Custom operations and primitives¶

A very nice feature of MAX is that the operation set is extensible, and the language for authoring operations is Mojo, a language with high-level ergonomics (compared to CUDA, for instance).

As a result, extending the operation set with new GPU computations is much more approachable than extending XLA with custom CUDA computations, and can be performed without leaving the juju project or introducing external compilers (besides the Mojo compiler, which is accessed via magic).

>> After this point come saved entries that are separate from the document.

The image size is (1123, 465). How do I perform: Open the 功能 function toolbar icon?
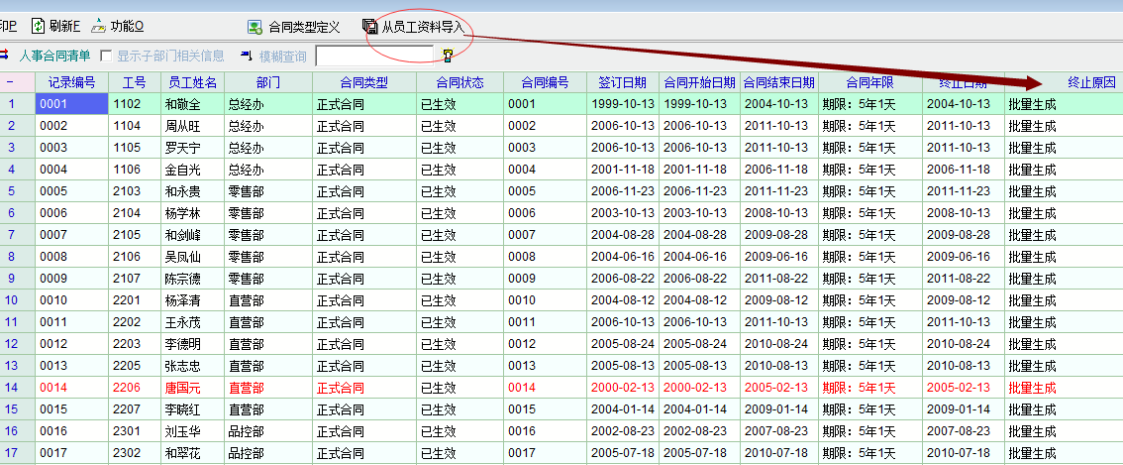(99, 26)

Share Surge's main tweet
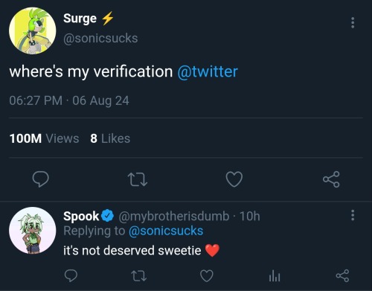[x=331, y=179]
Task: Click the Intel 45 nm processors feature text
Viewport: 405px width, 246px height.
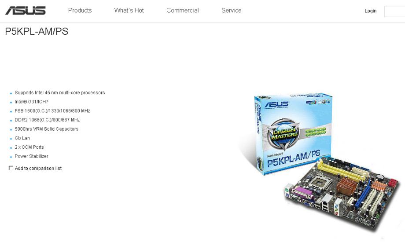Action: click(60, 93)
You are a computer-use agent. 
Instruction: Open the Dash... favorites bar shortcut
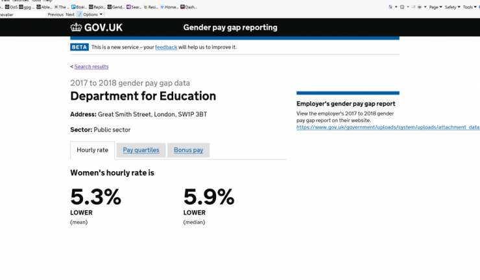pos(189,6)
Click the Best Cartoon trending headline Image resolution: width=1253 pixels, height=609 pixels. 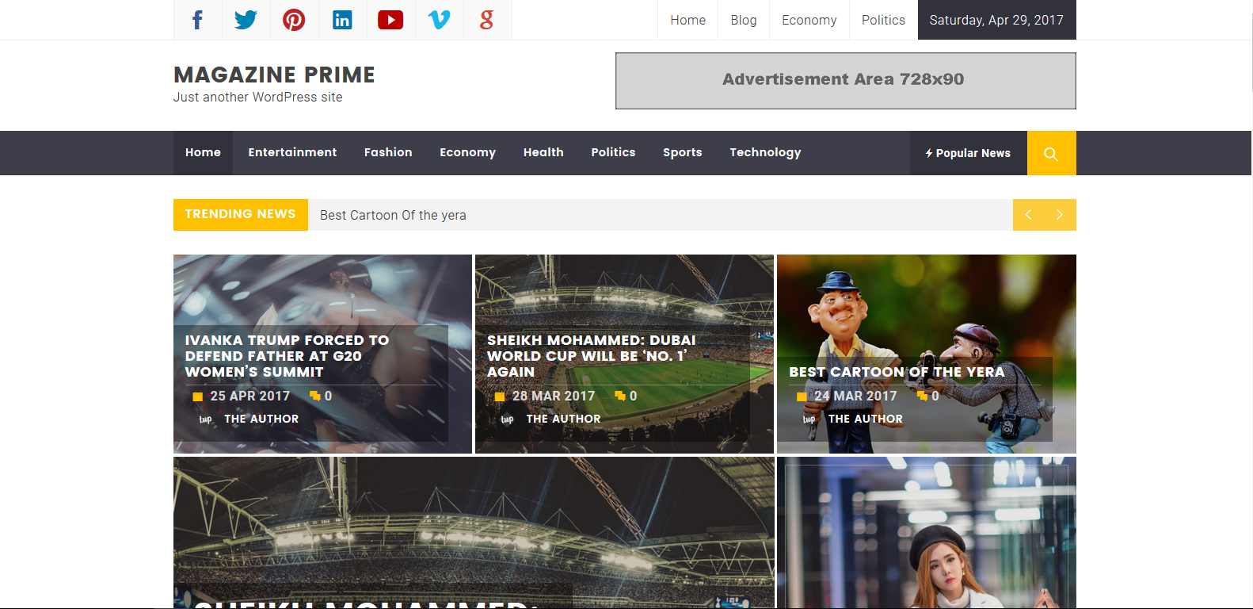point(393,215)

There are two steps to exposing custom operations to juju:

Writing a MAX kernel using Mojo.
Exposing the kernel to MAX, and providing the necessary information to JAX in the form of a new Primitive.

Writing a MAX kernel¶

A MAX kernel takes the form of a Mojo source code file. The MAX development team has kindly shared several of these kernels for study. Additionally, this article is worth reading to gain a general understanding of custom operations.

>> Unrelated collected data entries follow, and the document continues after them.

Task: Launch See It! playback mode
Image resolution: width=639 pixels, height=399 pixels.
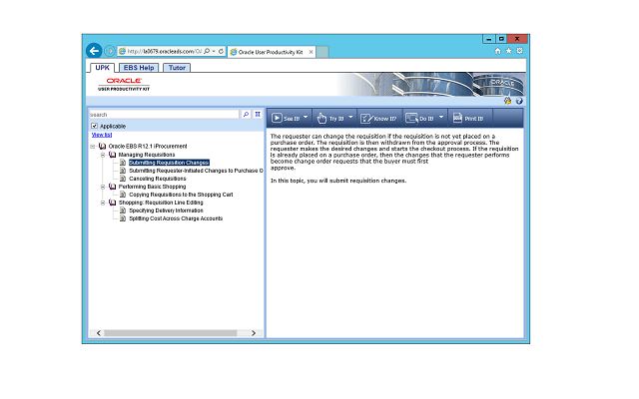Action: (x=286, y=118)
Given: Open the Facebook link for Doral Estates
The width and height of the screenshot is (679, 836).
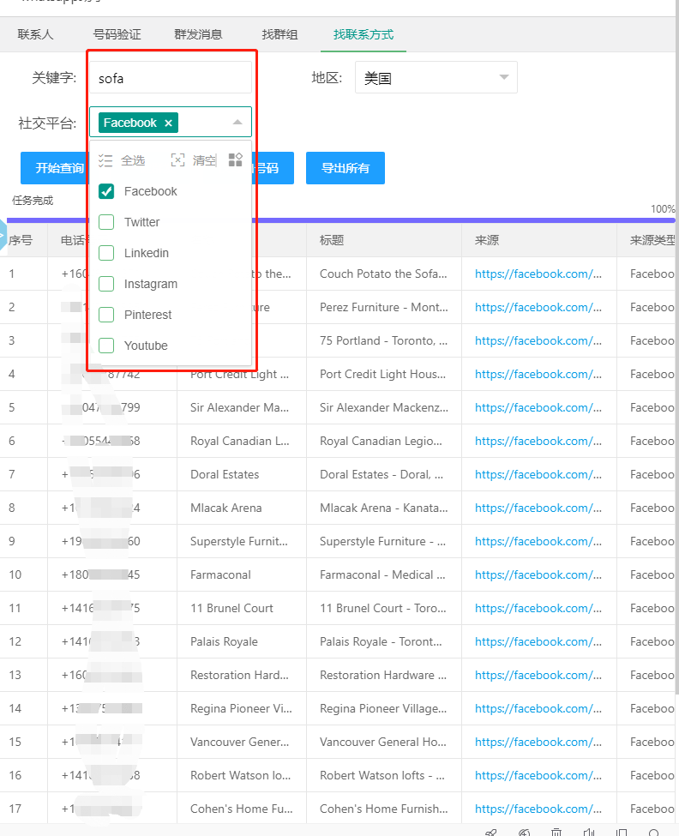Looking at the screenshot, I should 538,474.
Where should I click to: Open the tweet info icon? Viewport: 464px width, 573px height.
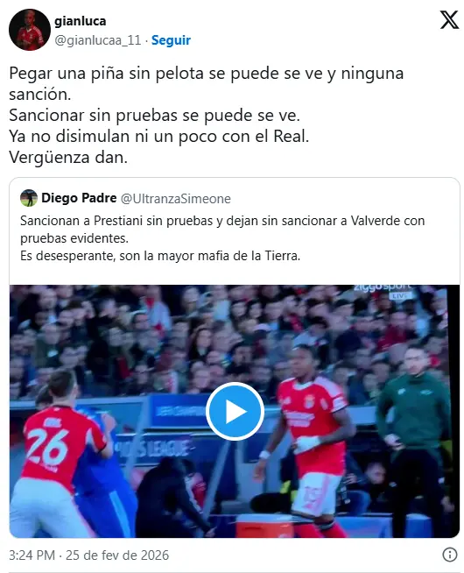pos(449,555)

Let's examine a kernel, and imagine that we've placed this into a folder called kernels/add_one.mojo:

kernels/add_one.mojo

import compiler
from utils.index import IndexList
from max.tensor import ManagedTensorSlice, foreach
from runtime.asyncrt import MojoCallContextPtr


@compiler.register("add_one", num_dps_outputs=1)
struct AddOneCustom:
    @staticmethod
    fn execute[
        # Parameter that if true, runs kernel synchronously in runtime
        synchronous: Bool,
        # e.g. "CUDA" or "CPU"
        target: StringLiteral,
    ](
        # as num_dps_outputs=1, the first argument is the "output"
        out: ManagedTensorSlice,
        # starting here are the list of inputs
        x: ManagedTensorSlice[out.type, out.rank],
        # the context is needed for some GPU calls
        ctx: MojoCallContextPtr,
    ):
        @parameter
        @always_inline
        fn func[width: Int](idx: IndexList[x.rank]) -> SIMD[x.type, width]:
            return x.load[width](idx) + 1

        foreach[func, synchronous, target](out, ctx)

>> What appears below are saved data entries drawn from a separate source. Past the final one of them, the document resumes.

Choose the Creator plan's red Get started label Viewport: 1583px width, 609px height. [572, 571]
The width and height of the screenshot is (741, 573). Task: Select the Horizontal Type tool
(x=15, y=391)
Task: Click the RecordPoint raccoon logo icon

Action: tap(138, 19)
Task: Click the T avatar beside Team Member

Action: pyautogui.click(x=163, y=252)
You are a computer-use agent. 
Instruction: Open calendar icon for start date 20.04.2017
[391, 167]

    # You only need to implement this if you do not manually annotate
    # output shapes in the graph.
    @staticmethod
    fn shape(
        x: ManagedTensorSlice,
    ) raises -> IndexList[x.rank]:
        raise "NotImplemented"

Kernels are Mojo structures that are decorated with @compiler.register, and they contain a method called execute which contains the execution semantics of the kernel.

To expose the kernel as a MAX operation, the kernel needs to be placed into a Mojo package -- meaning we need a kernels/__init__.mojo:

kernels/__init__.mojo

from .add_one import *

We can then ask mojo to compile the Mojo package into a kernels.mojopkg, which we can then use via MAX's Python API to give MAX access to the kernels:

mojo package kernels -o kernels.mojopkg

Keep your kernels package up to date!

When implementing custom operations, make sure that the kernels package you're using is up-to-date! Otherwise, during graph loading, MAX will complain about being unable to find your kernel.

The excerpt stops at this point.